Frequently asked questions
Can raccoons tear through 19-gauge hardware cloth?
Sustained pulling by a determined raccoon can deform loosely fastened hardware cloth, but properly stapled 19-gauge welded mesh resists tearing. A raccoon cannot force its paw through a 1/2-inch opening the way it can with 1-inch hexagonal netting. If raccoons are a serious local problem, step up to 16-gauge for the lower 3 feet of the run walls.
Is 1/2-inch or 1/4-inch mesh better for a chicken coop?
Use this decision rule: if you live in an area with rat snakes, garter snakes, or other slender species that hunt eggs, go 1/4-inch for every ventilation opening and brooder box. If your region's snakes are thick-bodied (corn snakes, rat snakes over 18 inches) and your coop is already well-sealed, 1/2-inch is sufficient for those openings and will cost noticeably less. A second trigger for upgrading to 1/4-inch is active rodent pressure - mice can squeeze through a 1/2-inch opening, so if you are already fighting a rodent problem in or near the coop, 1/4-inch at the walls seals that entry route. For everything else - run walls, doors, aprons - 1/2-inch at 19-gauge is the right default.

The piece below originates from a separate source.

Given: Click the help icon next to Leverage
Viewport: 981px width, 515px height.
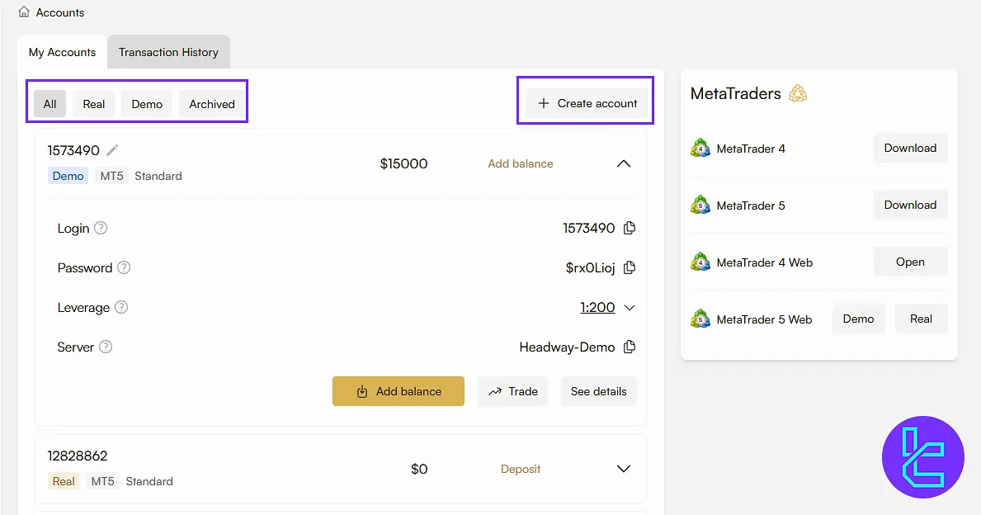Looking at the screenshot, I should click(121, 307).
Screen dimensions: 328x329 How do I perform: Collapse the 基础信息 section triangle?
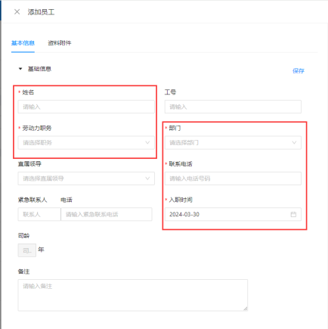click(x=20, y=69)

What is the best way to stop foxes from digging under a run?
Bury a hardware cloth apron at least 12 inches down with an outward L-bend of 8-12 inches, or lay a surface skirt 12-18 inches wide, pegged flat and covered with soil or gravel. Foxes dig hardest in late winter and early spring when they are denning - that is the season to inspect and reinforce any loose edges before pressure peaks. One addition that makes a measurable difference: a single strand of electric wire run 4-6 inches off the ground along the outer base of the run. Foxes that probe the perimeter touch the wire before they start digging and quickly learn to avoid the area. A continuous, fully secured apron combined with the electric deterrent is the most reliable combination. Wire placement and energizer sizing are covered in the predator-proof chicken run section on electric deterrents.
How long does galvanized hardware cloth last outdoors?
Hot-dip galvanized hardware cloth (look for double zinc coating on the product spec) typically lasts 10-20 years in outdoor use before corrosion becomes a structural concern. Electroplated galvanized wire - the cheaper version - has a thinner zinc layer and may begin showing rust in high-humidity or high-rainfall environments within 3-5 years. The spec page for the wire matters: look for "hot-dipped galvanized" or "double zinc coating."
Can I use hardware cloth on the floor of the run?
You can, but it is not ideal for the birds' feet if they spend extended time on it. A better approach is to use hardware cloth as a buried apron or a flat skirt around the run perimeter while keeping the run floor as natural dirt or a softer substrate like sand or wood chips. For coops with raised floors, a hardware cloth floor below the structure is excellent at stopping diggers from coming up through the bottom. See our chicken run overview for more on flooring options.